Asia Pacific exhibits a clear dominance in the market
The report has also provided a comprehensive analysis of all the major regional markets, which include North America, Europe, Asia Pacific, Latin America, and the Middle East and Africa. According to the report, Asia Pacific accounted for the largest market share.
Asia Pacific is a significant driving force behind the growth of the machine vision market due to several key factors. Firstly, the region's thriving manufacturing industries, particularly in countries like China, Japan, South Korea, and India, are increasingly adopting automation and robotics to improve productivity and product quality. Machine vision plays a vital role in these processes by providing precise inspection, defect detection, and assembly verification. Secondly, the rising demand for consumer electronics, automotive, and semiconductor products in the Asia Pacific region fuels the need for stringent quality control, which further boosts the adoption of machine vision systems.
Additionally, the increasing focus on industrial automation, Industry 4.0 initiatives, and smart manufacturing practices in the region drive the integration of machine vision technologies to optimize production processes and enhance efficiency. The rapid technological advancements and the presence of major machine vision solution providers in Asia Pacific also contribute to its driving role in the expansion of the global machine vision industry.

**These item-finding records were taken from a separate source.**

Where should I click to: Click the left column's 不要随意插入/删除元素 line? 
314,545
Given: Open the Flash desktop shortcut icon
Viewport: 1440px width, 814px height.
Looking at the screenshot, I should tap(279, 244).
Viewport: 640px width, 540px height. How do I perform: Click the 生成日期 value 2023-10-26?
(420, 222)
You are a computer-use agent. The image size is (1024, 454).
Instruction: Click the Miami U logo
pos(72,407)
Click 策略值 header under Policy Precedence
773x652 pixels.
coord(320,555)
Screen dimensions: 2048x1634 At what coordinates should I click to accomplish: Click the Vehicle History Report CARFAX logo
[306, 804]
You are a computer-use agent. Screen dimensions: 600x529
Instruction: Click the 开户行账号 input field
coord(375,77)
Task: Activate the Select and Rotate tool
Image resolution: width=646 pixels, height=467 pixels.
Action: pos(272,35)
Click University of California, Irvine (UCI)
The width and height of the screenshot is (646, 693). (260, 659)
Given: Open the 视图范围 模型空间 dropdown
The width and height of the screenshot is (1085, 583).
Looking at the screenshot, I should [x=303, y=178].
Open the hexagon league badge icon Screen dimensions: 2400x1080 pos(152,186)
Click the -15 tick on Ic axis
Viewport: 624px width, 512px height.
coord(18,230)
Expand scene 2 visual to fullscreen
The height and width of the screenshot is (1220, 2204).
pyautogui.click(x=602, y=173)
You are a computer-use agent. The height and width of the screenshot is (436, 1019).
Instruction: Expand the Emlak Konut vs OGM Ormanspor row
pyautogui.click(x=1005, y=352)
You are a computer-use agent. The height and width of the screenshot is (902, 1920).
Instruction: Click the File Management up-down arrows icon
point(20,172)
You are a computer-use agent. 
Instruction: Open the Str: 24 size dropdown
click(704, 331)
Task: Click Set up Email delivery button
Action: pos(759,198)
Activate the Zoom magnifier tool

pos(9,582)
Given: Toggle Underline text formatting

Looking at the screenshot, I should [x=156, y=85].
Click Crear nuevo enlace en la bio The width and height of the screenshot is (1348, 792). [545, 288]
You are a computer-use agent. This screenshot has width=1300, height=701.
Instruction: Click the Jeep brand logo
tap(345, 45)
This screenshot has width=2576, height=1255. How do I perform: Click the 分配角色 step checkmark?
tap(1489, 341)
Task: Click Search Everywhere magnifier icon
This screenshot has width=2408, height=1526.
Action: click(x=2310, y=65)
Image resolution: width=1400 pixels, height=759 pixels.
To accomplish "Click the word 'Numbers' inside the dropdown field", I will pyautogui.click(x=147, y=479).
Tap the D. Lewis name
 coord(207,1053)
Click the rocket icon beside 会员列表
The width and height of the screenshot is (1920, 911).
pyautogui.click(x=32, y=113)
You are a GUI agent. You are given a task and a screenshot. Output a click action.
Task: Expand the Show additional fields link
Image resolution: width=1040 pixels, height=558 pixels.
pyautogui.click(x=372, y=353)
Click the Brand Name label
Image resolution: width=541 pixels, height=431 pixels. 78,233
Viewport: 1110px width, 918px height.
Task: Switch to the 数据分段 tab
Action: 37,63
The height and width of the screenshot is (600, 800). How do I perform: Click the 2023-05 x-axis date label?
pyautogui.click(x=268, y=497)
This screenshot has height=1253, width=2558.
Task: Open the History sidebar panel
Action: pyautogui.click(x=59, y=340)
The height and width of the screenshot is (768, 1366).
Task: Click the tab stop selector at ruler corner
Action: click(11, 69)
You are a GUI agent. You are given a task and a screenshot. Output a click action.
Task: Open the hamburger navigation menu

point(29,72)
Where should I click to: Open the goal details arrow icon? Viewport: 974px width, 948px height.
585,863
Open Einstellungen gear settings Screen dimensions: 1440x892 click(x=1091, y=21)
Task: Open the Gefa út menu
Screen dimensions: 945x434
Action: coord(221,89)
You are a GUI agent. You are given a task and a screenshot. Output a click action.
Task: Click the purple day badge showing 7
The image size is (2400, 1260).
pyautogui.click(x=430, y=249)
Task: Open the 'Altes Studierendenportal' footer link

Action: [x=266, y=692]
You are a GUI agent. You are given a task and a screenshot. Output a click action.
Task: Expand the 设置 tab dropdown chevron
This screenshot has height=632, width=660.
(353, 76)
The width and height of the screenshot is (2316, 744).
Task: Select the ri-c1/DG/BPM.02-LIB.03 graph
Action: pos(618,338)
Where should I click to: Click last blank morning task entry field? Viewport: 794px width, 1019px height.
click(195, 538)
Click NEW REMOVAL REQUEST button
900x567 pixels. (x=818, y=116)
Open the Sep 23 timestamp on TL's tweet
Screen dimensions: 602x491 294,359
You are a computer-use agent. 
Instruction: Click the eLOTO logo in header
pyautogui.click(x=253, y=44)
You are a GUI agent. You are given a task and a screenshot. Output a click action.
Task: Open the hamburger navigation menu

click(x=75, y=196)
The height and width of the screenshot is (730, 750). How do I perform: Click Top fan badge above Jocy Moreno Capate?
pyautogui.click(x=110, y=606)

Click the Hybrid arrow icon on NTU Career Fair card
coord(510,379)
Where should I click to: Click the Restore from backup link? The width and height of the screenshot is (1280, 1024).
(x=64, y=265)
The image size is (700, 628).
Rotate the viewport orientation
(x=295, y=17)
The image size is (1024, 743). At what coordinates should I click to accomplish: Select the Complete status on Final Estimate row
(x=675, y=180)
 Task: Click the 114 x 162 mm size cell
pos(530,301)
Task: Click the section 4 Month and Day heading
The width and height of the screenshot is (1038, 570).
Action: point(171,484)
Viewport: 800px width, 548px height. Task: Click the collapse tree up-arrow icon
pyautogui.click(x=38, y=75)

The market is experiencing a lower-than-anticipated demand compared to pre-pandemic levels. However, this is likely to witness a paradigm shift over the next decade with the growing integration of machine vision with edge computing and IoT devices, enabling real-time analysis and decision-making at the edge of networks, leading to reduced latency and improved responsiveness in various applications. Additionally, key players are developing 3D machine vision technologies that enable precise depth perception and object reconstruction, revolutionizing applications such as robot guidance and augmented reality. Furthermore, ongoing advancements in multispectral and hyperspectral imaging have enhanced the ability to capture and analyze data beyond the visible spectrum, leading to new possibilities in fields such as precision agriculture, medical diagnostics, and materials inspection. We also expect the market to witness new entrants, consolidation of portfolio and increased collaborations among key players to drive healthy competition within the machine vision domain.